ESRL Global Systems Division
GSD’s SOS Team at Users Collaborative Network Workshop
The sixth Science On a Sphere® (SOS) Users Collaborative Network Workshop was held June 10 - 12, 2014 in St. Paul, Minnesota at the Science Museum of Minnesota. The workshop was co-hosted by NOAA and the Science Museum of Minnesota, with support from the National Marine Sanctuary Foundation. Its focus was to continue encouraging and facilitating the work done by the Network to optimize utilizing spherical display systems for providing educational messages. Attending the workshop were staff from the Earth System Research Laboratory (ESRL)/Global Systems Division (GSD) SOS Team, led by GSD/Technology Outreach Branch Chief John Schneider. Also attending were members of the NOAA SOS Users Collaborative Network and invited groups who are working with the Network.
The goals and objectives of the workshop covered six overriding themes.
- Improve the effectiveness of each institution's use of SOS and other spherical platforms.

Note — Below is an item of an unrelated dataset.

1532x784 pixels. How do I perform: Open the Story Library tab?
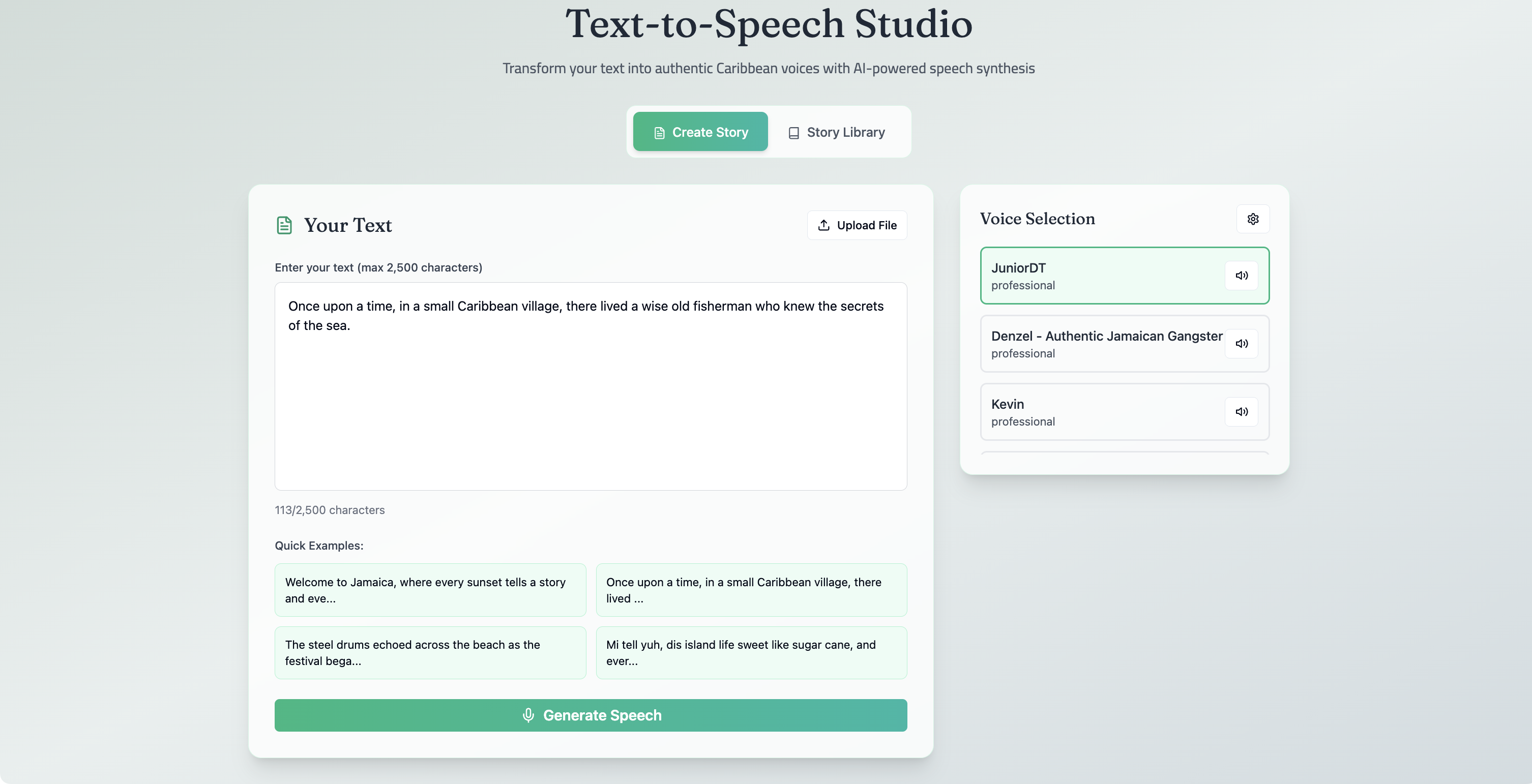(x=836, y=132)
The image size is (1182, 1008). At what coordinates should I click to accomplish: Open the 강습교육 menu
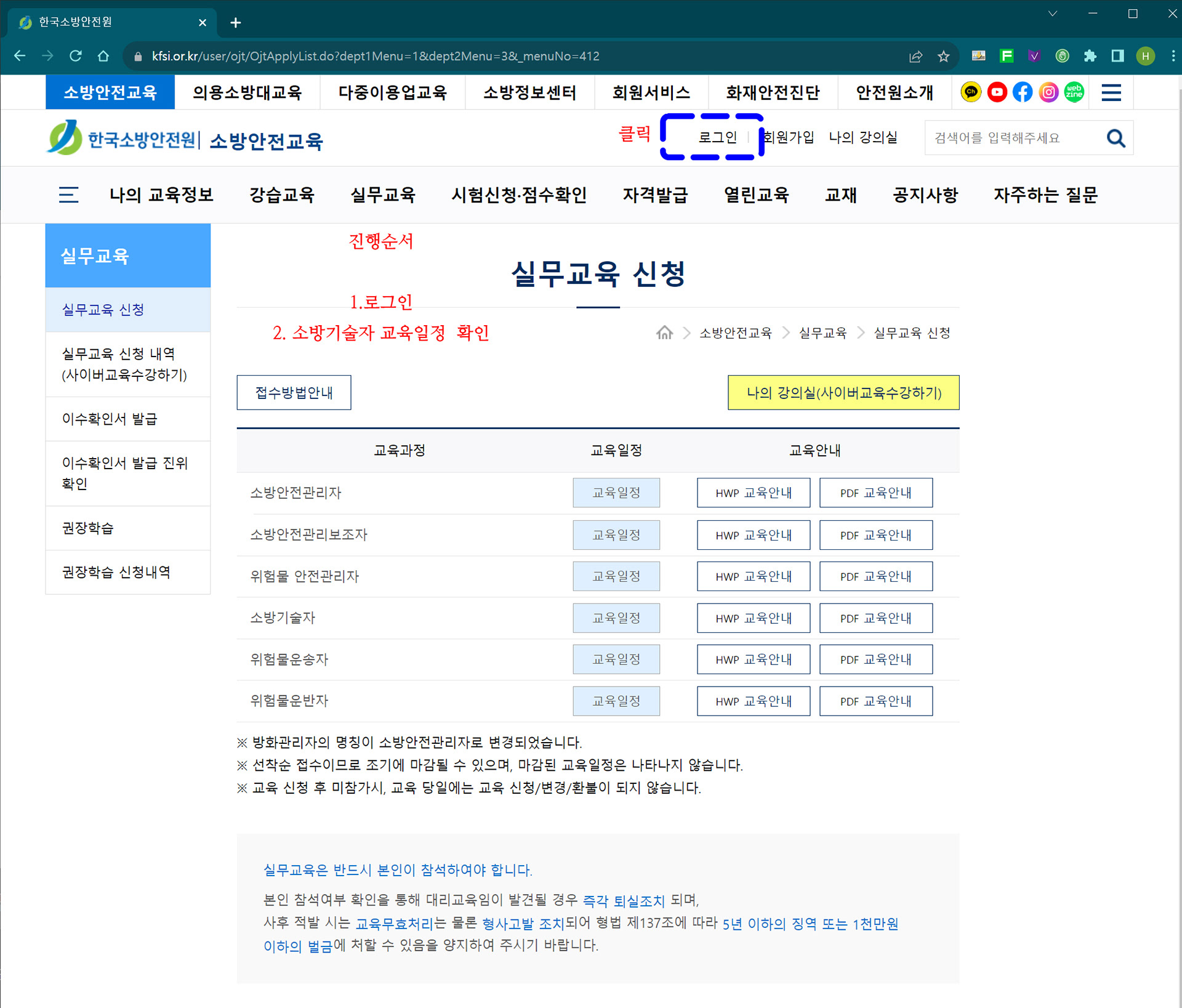[282, 195]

- Evolve best practices for content creation and interpretation.
- Expand the breadth of approaches for engaging the public with science through spherical display systems.

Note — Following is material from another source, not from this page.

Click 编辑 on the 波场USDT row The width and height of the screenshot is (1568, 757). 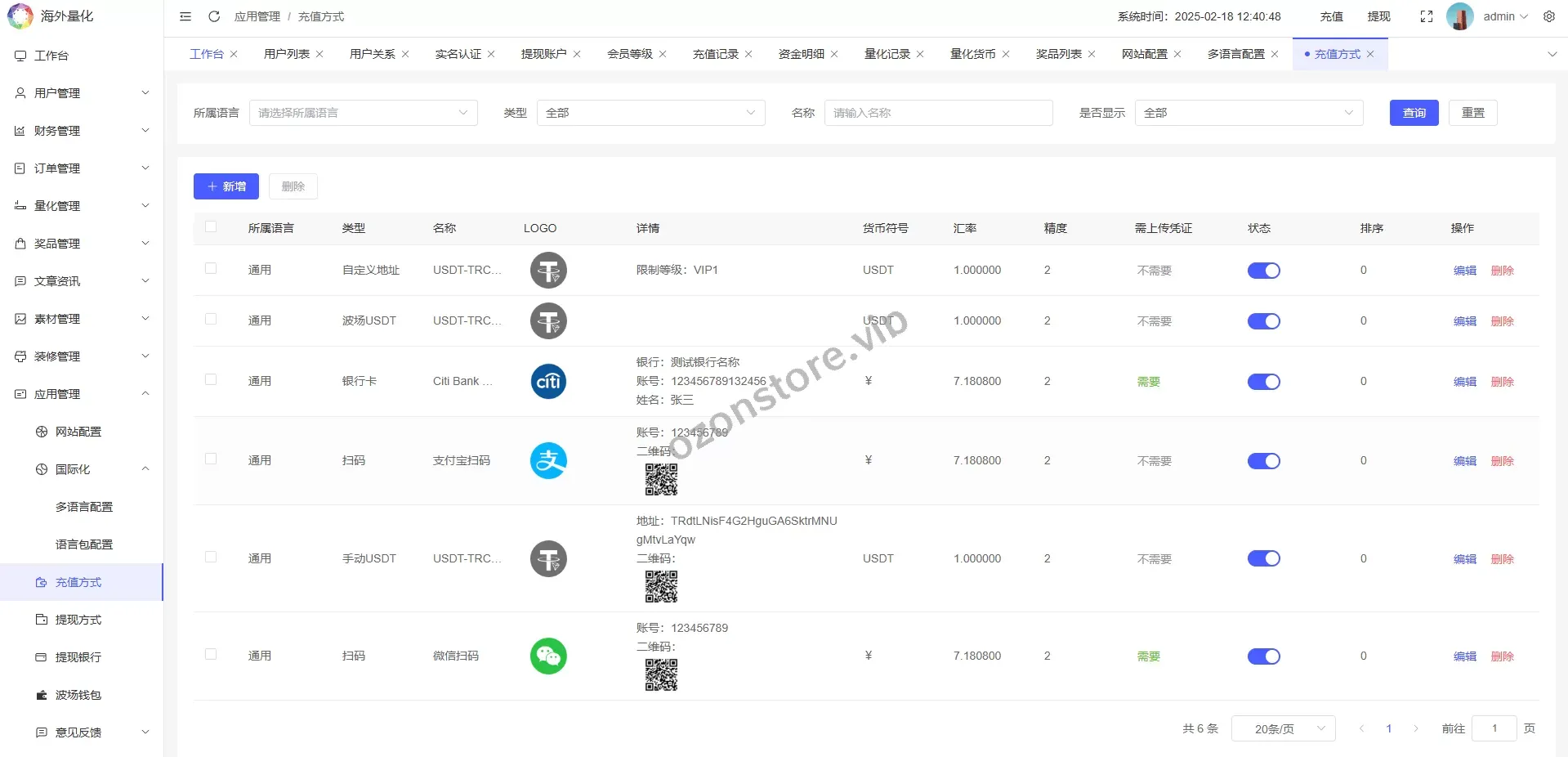coord(1464,321)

- Understand the impact spherical display systems have on learning Earth system science in informal science education settings.
- Continue to inform the future direction of the SOS Network.
- Continue to grow a cohesive and collaborative network that is actively sharing information, expertise, and content.
The GSD SOS Team delivered, or assisted in delivering, numerous presentations to the workshop attendees. Some of the topics included updates to the SOS Software Version 4.2, Q&A sessions with the GSD SOS Tech Support Team, and a presentation entitled Wind, Water, and Mountains - Ingredients of Regional Climate. In addition, the GSD Team led the SOS Explorer Working Group session and hosted a "SphereCast" with Space Weather Prediction Center scientist Rodney Viereck. One of the workshop Keynote addresses, "Low Carbon, Low Cost Wind and Solar Energy Systems are Feasible with Large Geographic Domains", was given by ESRL Director Sandy MacDonald via a remote video teleconference presentation from Boulder, Colorado.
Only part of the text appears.